Work task: Find the lines in the records that carry the word "Switch". Copy each one.
== == ==
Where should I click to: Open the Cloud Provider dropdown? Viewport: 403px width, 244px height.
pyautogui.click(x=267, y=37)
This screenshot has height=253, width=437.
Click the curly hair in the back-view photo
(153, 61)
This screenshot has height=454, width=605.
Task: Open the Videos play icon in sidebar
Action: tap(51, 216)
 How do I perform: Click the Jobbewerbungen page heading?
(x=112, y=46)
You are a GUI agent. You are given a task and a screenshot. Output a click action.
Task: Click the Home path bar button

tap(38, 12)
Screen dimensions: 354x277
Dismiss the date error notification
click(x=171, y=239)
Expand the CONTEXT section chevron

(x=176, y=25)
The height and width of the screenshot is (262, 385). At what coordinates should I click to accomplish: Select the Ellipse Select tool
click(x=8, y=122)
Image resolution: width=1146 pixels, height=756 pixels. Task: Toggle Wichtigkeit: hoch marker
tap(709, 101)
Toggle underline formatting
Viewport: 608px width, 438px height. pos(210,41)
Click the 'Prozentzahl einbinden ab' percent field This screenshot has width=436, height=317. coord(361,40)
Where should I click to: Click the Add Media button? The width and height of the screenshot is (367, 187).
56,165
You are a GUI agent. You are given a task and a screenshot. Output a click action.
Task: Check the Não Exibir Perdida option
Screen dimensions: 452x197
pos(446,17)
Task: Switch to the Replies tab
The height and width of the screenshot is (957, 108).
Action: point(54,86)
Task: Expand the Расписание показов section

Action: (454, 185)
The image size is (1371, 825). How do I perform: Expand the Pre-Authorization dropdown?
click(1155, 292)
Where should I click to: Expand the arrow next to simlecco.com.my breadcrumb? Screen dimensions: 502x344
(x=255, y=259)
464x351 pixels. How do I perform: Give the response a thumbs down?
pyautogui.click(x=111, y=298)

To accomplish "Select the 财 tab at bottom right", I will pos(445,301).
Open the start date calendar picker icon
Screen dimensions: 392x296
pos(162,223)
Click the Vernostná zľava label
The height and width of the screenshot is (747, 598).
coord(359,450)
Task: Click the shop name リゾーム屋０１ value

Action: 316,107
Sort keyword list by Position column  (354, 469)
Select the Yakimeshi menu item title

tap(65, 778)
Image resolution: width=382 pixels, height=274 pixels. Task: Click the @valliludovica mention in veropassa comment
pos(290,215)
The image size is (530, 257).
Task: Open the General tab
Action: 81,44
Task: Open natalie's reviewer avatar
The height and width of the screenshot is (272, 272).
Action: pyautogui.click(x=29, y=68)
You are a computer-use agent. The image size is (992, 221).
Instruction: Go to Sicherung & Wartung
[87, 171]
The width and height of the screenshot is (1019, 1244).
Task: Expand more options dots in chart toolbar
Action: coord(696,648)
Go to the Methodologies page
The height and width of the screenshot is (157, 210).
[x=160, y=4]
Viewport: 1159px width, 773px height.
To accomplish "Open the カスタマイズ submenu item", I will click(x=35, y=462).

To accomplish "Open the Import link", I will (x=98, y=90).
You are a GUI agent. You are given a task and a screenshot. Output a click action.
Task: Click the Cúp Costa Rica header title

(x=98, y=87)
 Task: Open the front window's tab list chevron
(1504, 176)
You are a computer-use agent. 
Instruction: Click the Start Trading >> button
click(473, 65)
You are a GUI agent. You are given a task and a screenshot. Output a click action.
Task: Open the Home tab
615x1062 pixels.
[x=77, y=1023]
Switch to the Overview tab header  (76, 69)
== == ==
Solution for this task:
Task: Switch to the Replies tab
Switch to the Overview tab header  (76, 69)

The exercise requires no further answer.